Life is anything but business as usual right now. Chances are that your plans and goals for the year are swiftly becoming unmoored as shutdowns continue, clients slash budgets, and your usual channels for getting the word out become less viable.
While it's hard to keep an eye on the future while the ground is shifting under your feet, the trick is not to despair. Instead, use the fact that nothing is the way it should be to consider new options and alternatives for your company - ones that can help you thrive during the current situation and in the times ahead as well.
If one thing's for sure, it's that the companies that are able to creatively adapt that will come out of this as the success stories. Here are a few ways you can put yourself among their ranks.
Rethink Your Current Offerings
COVID-19 and the accompanying shutdowns have reshaped life as we know it. But with so many of our daily "go-to's" closed or inaccessible, people are looking to alternatives to fill those gaps. With bars and restaurants closed, takeout, delivery, and meal subscription services are booming - and restaurants are reworking their menus and service options to suit. Brewers and distilleries are taking advantage of the alcohol they have on tap to meet booming demand for hand sanitizer. Gyms are offering equipment hire or online training programs.
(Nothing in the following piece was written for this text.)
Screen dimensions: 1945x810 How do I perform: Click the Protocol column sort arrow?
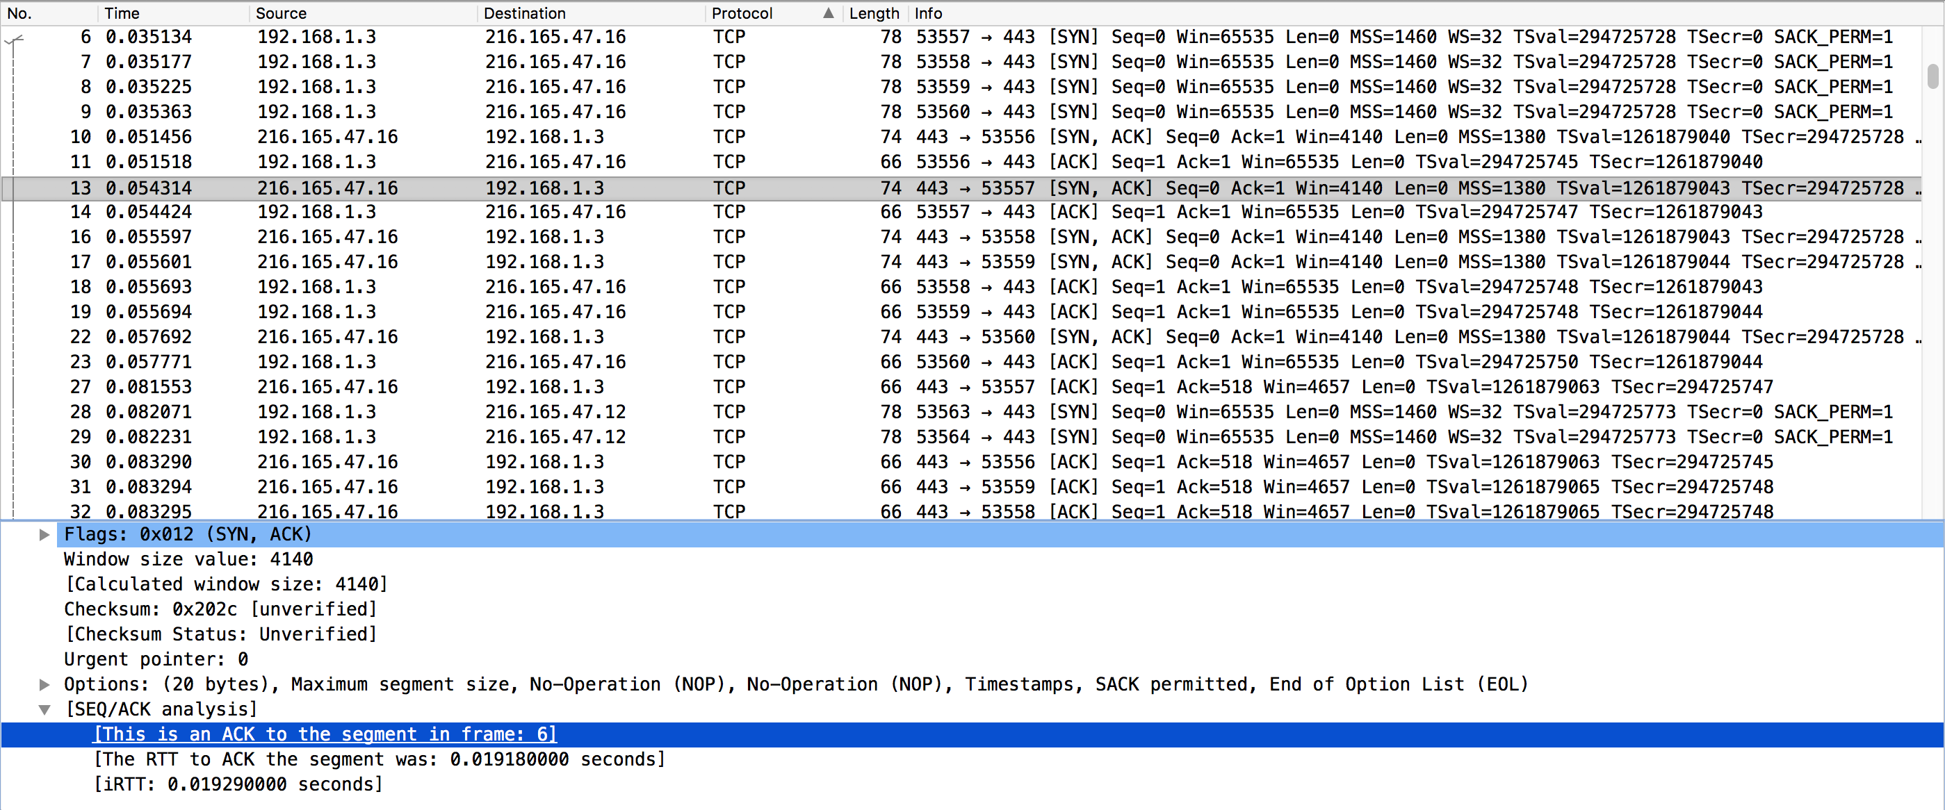(828, 13)
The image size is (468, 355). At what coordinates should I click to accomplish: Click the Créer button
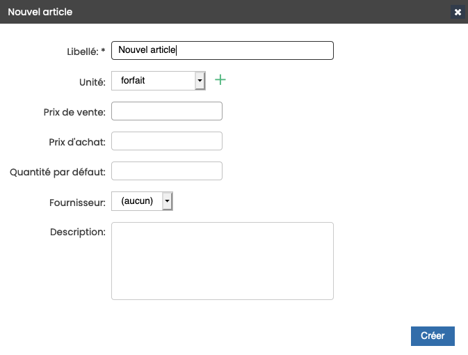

Publishers are working overtime to meet the new demand for school workbooks and activity books from homeschooling parents - not to mention cathartic adult coloring books aimed at frazzled work-from-homers.
If you're not sure where to start, look critically at your industry, consider what your audience needs during this time, then brainstorm how you can pivot your current products or services to meet those needs.
Step Up To Serve Your Community
Depending on your industry, it may not make financial sense to pivot or reopen until lockdown ends. If your business is going to remain shuttered until then, consider how you can creatively use your time and resources to give back to the community. You'll be doing a good deed while building brand trust, recognition, and goodwill. Examples of brands doing this include event planning companies using fabric offcuts to make masks for hospital staff and essential workers, restaurants donating meals to healthcare workers, and Keurig keeping frontline workers caffeinated for free. People get behind brands that stand for something - and this is your chance to take a stand.
If you're not sure how you can help, reach out to your local small business association or community center. They can help put you in touch with people or organizations in need.
Plan for Your Reopening
We may all feel like we're in a holding pattern right now, but eventually, things will return to normal - although it'll probably be a new normal. Use this time to start researching projected trends in your industry and among your audience, and put this information to work in your reopening plans. Hotels may want to invest in upgraded sanitization measures. Restaurants may need to consider interior redesigns that make social distancing possible. Professional service providers may need to invest in virtual technologies for people who might not want to come into an office. And all businesses will need to be nimble enough to adapt to changing city, state, and federal guidelines. This may seem daunting but think of it as a fresh start. Now's the chance to make those adjustments or try that idea you've been putting off all these years.
On top of this, every business should be working hard on their communications so that clients and customers know that you're still around. If you've let your social media presence or newsletter scheduling slip, get back in the saddle. Get creative about rebuilding your digital (and offline) presence so that you're top of mind when the world reopens. Get it right, and you'll be able to meet your customers where they are - whatever that looks like in the months to come.